**Working data**
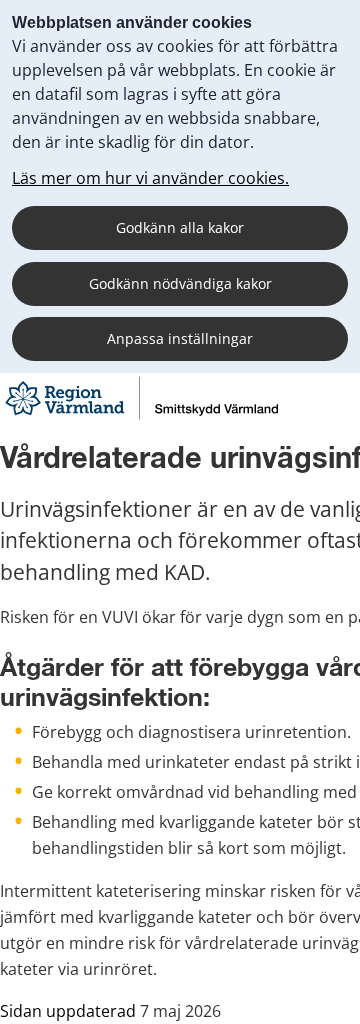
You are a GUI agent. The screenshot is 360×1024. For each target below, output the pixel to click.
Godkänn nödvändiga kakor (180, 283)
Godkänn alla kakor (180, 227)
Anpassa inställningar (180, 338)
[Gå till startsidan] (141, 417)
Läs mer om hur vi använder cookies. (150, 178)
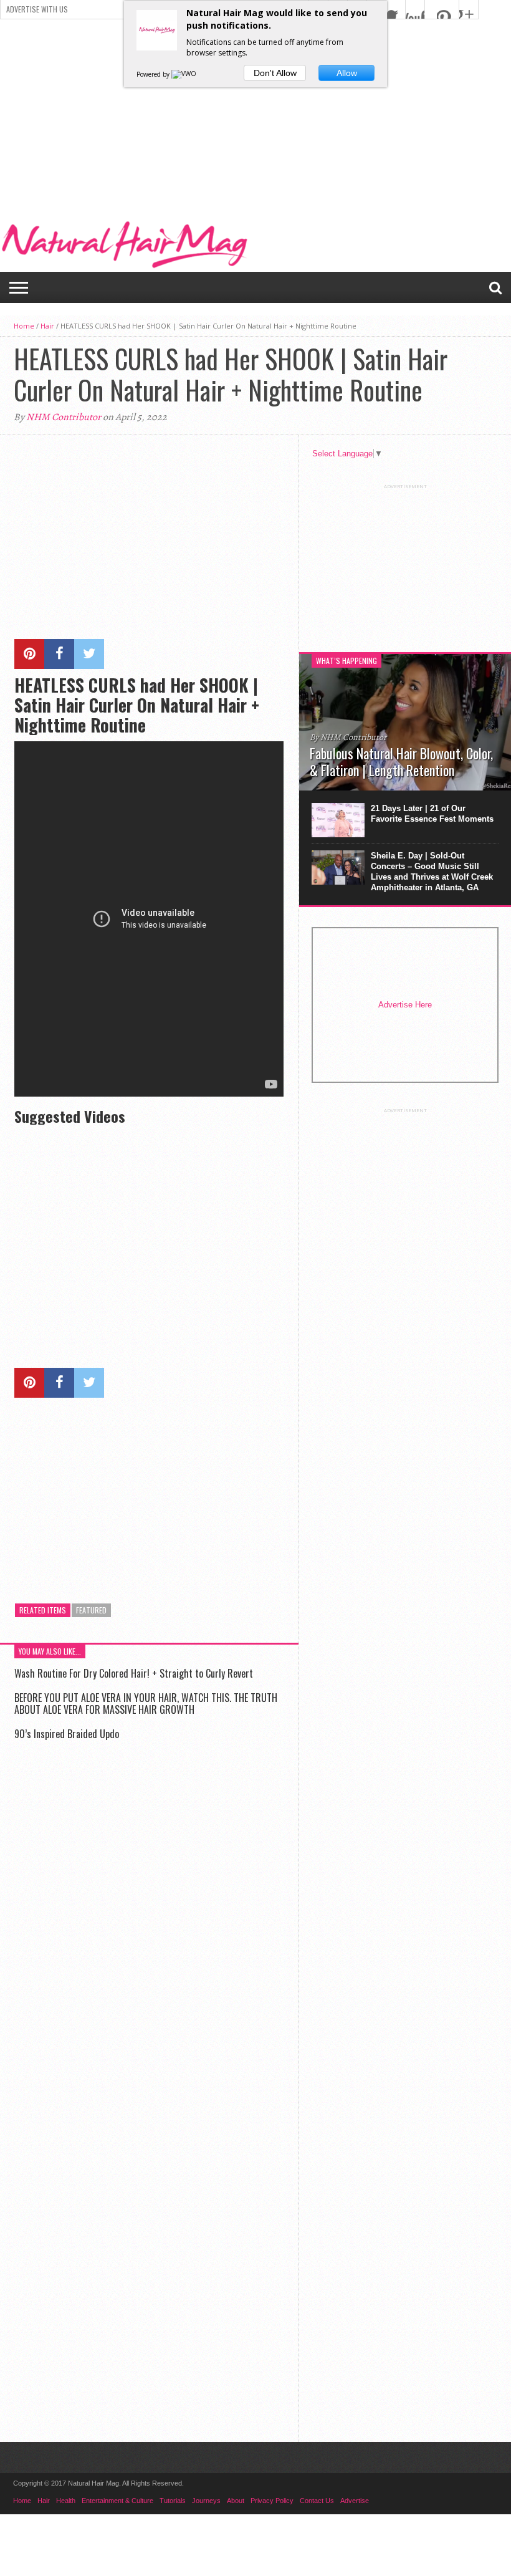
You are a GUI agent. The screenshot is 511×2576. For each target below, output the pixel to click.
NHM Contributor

---

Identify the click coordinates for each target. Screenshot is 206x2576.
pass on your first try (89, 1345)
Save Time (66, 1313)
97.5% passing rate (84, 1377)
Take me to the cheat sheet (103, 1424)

==

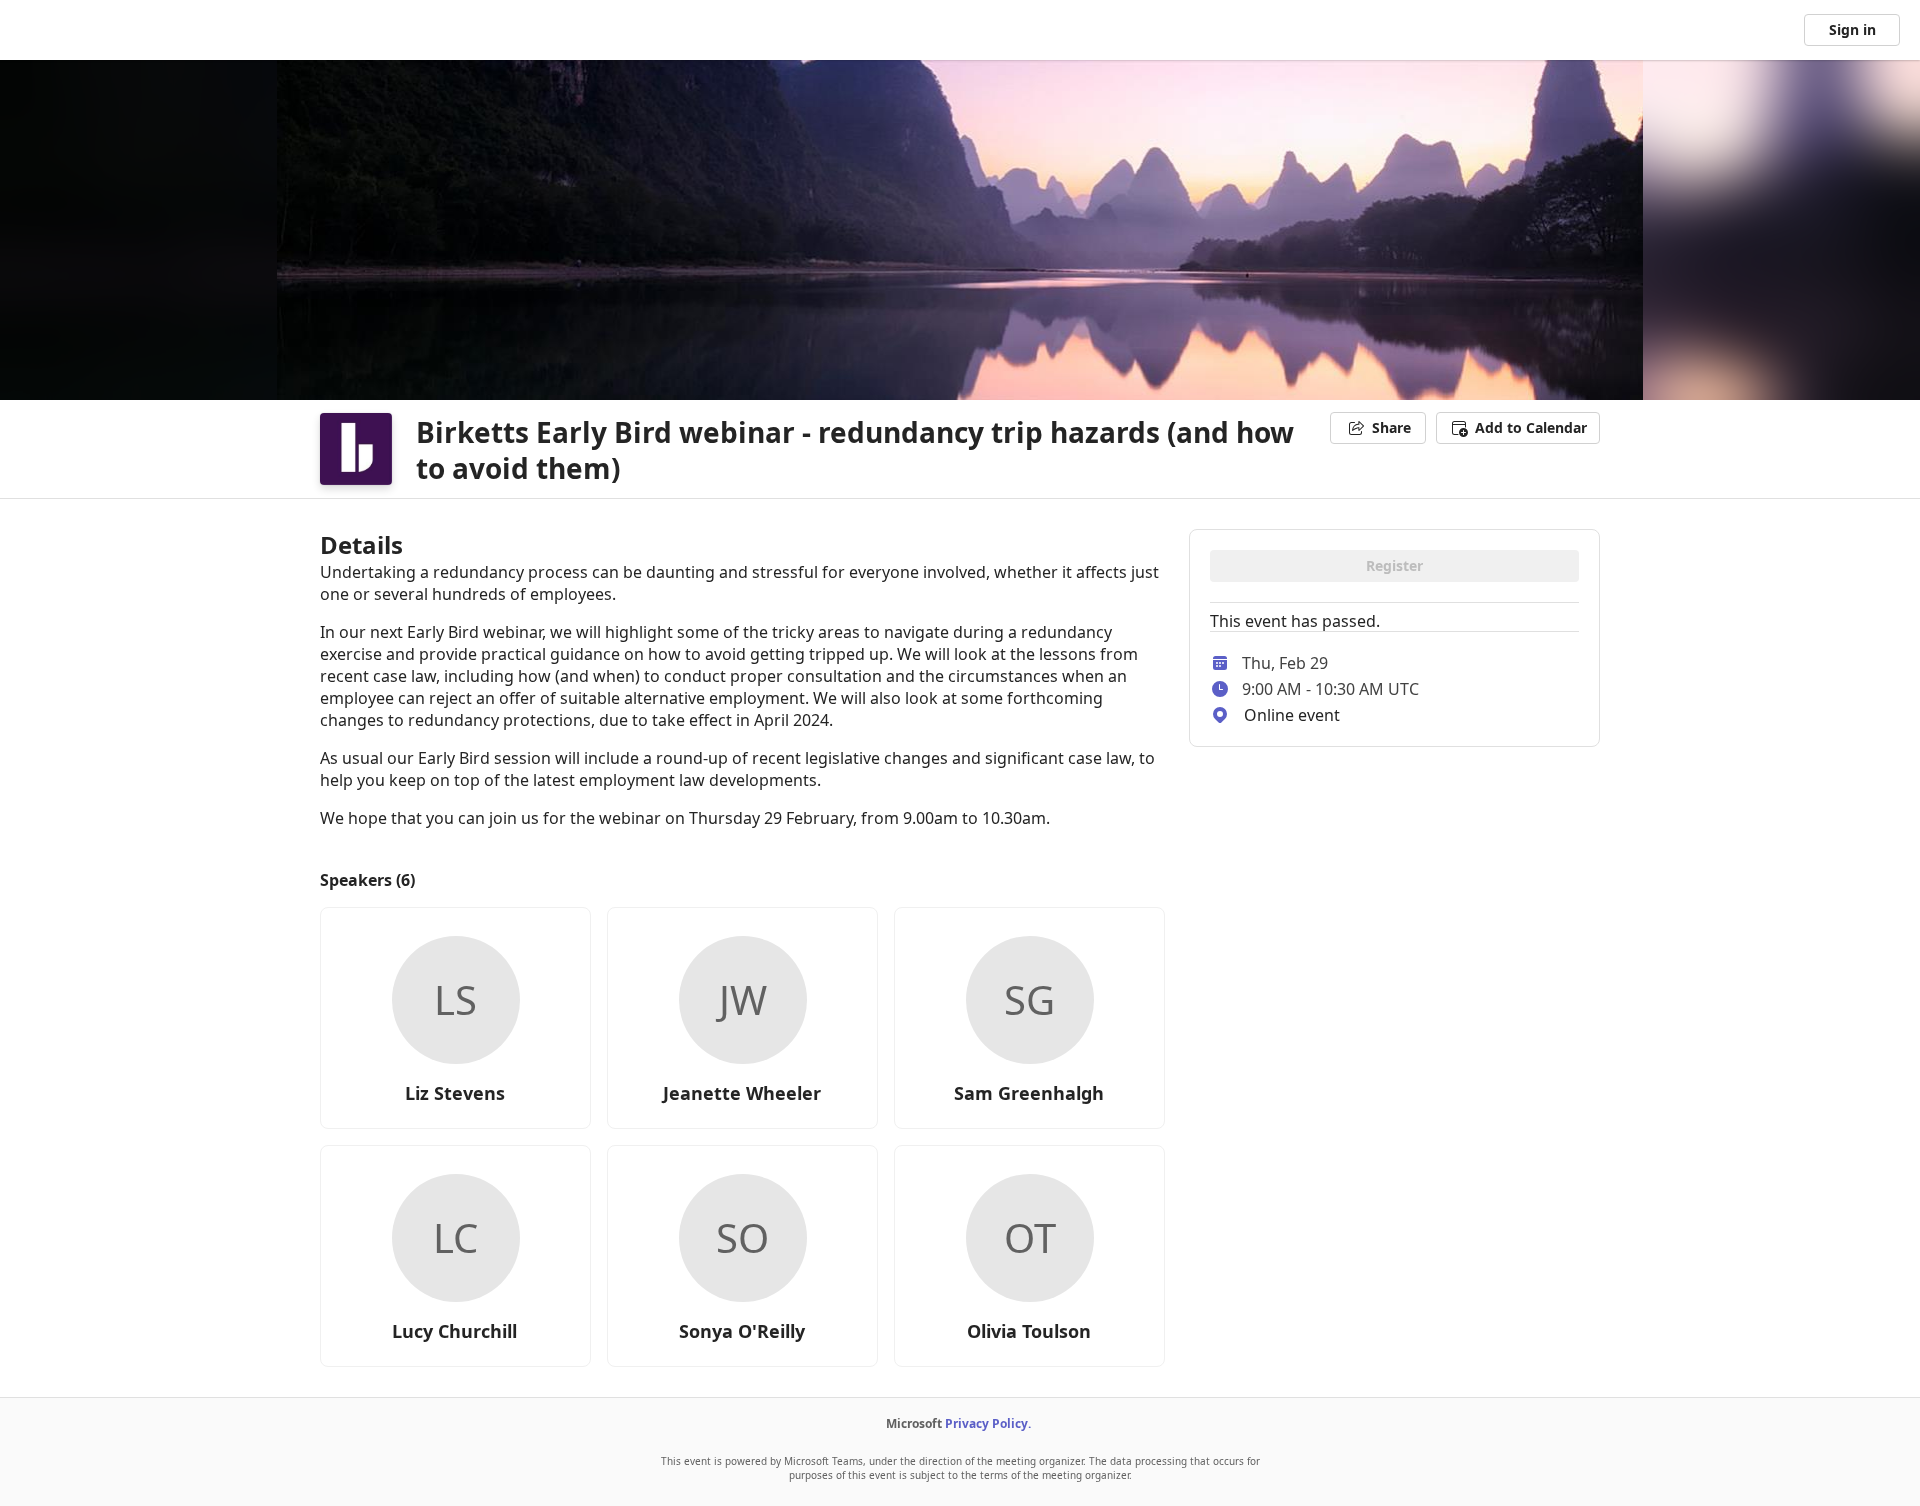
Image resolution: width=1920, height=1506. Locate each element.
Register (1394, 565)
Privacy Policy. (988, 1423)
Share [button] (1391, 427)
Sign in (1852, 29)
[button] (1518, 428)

**Required work**
Look through the records for the string "agent". Copy every line that has it.

**Your response**
You are a GUI agent. The screenshot is 360×1024. For each target below, output the pixel to click.
You are a GUI agent. The screenshot is 511×2576. For each target below, output the pixel to click.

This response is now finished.